I’d recommend against heating it, that is a good temp to keep the room at during primary for healthy yeast. The activity actually warms up the must a little by itself. Bringing the temp up will cause the yeast to produce esters, which can be good or bad depending on what your looking for, so chose yeast wisely if doing so.
I see that 71B operates in the 59-89 degree range. Theoretically, I'm good, right? Can I still expect a quick turn mead? Thanks.
 
The original post was done at 60, you’ll be fine. That said, I do remember now that Groennfell uses higher temps to get those esters, as they use less honey so there isn’t as much of a flavor profile otherwise.
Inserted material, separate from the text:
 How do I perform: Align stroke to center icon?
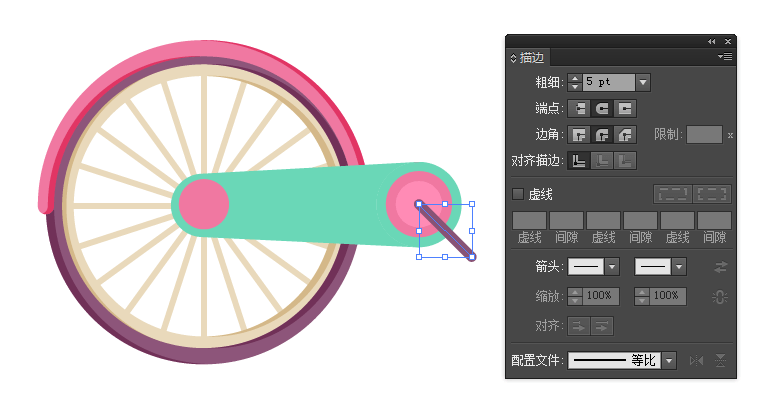pyautogui.click(x=579, y=160)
Your good to go either way!
 
I'd go with a bit over 2 gals so that you rack to 2 one gallon containers with little to no headspace. say about 2 gals 8 oz. (guessing at the amount needed to cover the lees)
Yes! Absolute favorite reason I start all my batches in a bucket, and I always have bottles and growlers of different sizes, with bungs to fit each one. Always good to have extra for topping off with after racking... or just extra to “sample”
 
Thanks all for weighing in.

Just to double check... my bucket currently has a little over 2.5 gallons of fluid in it.

48 oz honey
64 oz cherry juice
2 gallons of water
Nutrients
And tomorrow I’ll add one packet of 71B

Am I doing this right?
 
Why waiting till tomorrow? Did you add sulfites for some reason? If not, pitch yeast right away, you prob don’t want anything random to start to grow, with that much sugar and nutrients available.